Oxygen can react with organic substrates (RH) to yield hydroperoxides, which in many instances are the first products of oxidation to be analytically isolated. A study of the structure of hydroperoxides could elucidate the reaction mechanisms activated during the first steps of oxidation processes. The simplest structural model used in the study of oxidation mechanisms of fats is methyl oleate.
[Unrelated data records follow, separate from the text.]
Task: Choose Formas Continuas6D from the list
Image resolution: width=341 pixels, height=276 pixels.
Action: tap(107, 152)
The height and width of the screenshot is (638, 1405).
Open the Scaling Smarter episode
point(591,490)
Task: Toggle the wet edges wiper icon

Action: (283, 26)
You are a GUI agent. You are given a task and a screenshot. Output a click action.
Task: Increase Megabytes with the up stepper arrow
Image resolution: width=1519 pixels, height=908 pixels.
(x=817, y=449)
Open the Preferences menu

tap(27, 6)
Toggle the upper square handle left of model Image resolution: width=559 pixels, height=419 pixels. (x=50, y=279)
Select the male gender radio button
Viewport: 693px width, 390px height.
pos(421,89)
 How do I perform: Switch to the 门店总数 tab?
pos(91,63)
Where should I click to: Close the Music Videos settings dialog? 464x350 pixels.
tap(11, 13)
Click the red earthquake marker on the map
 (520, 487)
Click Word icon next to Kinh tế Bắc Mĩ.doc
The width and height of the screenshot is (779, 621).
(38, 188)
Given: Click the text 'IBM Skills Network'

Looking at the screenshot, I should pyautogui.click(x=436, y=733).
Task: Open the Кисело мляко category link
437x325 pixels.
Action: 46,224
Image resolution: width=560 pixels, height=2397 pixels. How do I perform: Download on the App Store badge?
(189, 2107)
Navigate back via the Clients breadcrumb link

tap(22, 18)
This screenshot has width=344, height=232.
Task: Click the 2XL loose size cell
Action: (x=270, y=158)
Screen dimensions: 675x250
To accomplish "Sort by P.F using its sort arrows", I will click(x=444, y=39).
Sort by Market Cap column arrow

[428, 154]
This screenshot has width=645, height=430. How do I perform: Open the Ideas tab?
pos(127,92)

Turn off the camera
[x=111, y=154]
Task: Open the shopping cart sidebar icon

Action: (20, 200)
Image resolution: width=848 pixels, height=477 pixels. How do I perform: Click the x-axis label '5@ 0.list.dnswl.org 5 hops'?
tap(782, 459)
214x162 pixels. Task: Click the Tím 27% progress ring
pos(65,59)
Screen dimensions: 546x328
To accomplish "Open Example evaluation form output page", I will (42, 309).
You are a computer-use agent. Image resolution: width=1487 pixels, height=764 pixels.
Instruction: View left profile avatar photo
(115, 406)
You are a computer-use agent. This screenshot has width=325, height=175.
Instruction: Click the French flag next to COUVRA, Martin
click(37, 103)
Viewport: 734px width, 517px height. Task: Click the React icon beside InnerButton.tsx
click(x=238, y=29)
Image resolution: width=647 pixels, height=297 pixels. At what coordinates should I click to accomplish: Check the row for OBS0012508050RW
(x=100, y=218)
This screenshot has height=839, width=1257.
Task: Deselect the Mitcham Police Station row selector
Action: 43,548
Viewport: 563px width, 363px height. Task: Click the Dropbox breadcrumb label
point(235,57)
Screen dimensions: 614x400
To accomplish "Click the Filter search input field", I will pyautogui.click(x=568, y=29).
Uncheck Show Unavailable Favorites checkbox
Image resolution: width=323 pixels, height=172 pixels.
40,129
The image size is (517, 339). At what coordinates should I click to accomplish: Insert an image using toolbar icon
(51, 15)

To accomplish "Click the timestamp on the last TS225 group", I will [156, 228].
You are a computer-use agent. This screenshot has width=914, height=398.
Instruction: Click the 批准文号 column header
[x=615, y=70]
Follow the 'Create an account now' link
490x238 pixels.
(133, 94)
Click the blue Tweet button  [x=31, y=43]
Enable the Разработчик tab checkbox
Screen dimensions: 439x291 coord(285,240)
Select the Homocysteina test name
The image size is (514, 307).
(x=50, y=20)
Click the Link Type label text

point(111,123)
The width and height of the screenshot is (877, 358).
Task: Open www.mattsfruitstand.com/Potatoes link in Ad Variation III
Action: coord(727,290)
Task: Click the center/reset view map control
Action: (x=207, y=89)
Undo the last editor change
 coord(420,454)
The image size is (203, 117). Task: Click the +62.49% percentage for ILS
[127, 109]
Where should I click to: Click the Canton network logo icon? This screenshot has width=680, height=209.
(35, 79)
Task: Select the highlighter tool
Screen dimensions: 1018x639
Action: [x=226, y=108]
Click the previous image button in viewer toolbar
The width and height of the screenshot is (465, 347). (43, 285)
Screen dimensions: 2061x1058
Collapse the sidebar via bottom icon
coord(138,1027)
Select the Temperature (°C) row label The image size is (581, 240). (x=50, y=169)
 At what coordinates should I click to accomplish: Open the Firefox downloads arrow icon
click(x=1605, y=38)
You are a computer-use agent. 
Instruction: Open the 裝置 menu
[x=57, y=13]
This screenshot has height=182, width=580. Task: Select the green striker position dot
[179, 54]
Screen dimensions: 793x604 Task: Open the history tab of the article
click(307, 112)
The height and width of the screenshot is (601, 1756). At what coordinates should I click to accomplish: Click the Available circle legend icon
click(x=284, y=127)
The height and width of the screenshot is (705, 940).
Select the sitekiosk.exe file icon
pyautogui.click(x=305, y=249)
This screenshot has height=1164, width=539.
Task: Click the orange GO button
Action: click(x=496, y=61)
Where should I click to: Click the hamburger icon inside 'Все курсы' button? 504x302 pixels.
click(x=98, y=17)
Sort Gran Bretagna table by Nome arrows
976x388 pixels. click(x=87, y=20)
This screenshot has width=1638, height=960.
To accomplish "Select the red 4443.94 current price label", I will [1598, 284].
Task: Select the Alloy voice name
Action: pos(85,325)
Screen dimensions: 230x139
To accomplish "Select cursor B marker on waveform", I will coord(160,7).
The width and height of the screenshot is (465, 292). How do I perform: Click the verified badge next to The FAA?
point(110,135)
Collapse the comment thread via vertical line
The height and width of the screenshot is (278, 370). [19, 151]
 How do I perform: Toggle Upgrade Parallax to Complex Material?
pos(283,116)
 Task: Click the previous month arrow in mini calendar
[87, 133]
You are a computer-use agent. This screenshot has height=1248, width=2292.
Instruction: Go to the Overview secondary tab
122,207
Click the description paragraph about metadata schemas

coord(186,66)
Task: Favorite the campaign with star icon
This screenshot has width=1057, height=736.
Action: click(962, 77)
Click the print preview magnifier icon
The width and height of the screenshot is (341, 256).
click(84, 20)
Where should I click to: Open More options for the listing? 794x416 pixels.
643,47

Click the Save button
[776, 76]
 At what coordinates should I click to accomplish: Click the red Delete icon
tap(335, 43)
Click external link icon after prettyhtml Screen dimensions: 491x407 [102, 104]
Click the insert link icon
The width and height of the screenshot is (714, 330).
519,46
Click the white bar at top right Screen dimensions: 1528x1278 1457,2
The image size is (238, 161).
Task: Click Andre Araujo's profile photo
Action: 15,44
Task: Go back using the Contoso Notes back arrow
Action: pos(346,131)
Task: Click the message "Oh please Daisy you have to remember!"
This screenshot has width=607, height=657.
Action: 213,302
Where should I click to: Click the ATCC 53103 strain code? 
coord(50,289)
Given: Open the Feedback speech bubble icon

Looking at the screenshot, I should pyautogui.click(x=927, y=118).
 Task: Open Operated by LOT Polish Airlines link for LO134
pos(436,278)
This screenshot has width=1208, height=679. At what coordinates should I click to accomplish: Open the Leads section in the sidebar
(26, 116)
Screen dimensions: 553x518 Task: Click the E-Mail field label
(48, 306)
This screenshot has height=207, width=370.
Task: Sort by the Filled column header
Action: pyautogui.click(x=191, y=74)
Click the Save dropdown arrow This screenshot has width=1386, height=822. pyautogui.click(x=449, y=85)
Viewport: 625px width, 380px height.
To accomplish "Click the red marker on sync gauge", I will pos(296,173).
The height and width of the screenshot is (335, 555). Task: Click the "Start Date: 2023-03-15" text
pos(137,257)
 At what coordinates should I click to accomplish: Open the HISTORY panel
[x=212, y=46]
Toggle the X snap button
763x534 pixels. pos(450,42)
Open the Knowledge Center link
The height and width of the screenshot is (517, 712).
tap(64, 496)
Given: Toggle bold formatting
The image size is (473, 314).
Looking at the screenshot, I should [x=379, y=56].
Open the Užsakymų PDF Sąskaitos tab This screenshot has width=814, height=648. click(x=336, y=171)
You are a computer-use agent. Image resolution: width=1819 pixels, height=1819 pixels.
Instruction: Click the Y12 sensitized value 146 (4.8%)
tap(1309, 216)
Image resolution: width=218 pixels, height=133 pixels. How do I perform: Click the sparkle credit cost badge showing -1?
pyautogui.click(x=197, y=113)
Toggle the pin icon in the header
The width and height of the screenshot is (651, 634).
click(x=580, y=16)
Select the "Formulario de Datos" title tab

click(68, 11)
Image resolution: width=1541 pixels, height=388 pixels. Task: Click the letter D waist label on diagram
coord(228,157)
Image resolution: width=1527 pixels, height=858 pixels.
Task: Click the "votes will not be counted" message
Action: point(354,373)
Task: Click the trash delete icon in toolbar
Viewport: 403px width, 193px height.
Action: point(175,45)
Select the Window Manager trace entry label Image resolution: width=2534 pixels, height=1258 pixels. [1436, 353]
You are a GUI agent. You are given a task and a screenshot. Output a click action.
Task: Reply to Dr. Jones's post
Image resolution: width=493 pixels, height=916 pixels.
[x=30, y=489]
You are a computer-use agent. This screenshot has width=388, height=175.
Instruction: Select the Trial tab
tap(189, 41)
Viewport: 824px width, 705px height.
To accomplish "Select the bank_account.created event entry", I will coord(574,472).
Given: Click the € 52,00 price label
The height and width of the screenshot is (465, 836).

In this work the structures of methyl oleate hydroperoxides (MOHPs) were determined by gas chromatography-ion-trap detector mass spectrometry (GC-ITD-MS) of the corresponding hydroxystearates (MSHs). The hydroperoxides were reduced to methyl hydroxyoctadecenoates (MOHs), which were separated into the cis and trans fractions by argentation thin-layer chromatography. By hydrogenation of the double bond the cis- and trans-MOHs were reduced to MSHs for GC-ITD-MS analysis. Methods to isolate and determine the positional isomers of MOHPs were tested. The analytical techniques used were preparative high-performance liquid chromatography and GC-ITD-MS, solid-phase extraction-GC-ITD-MS and direct GC-ITD-MS.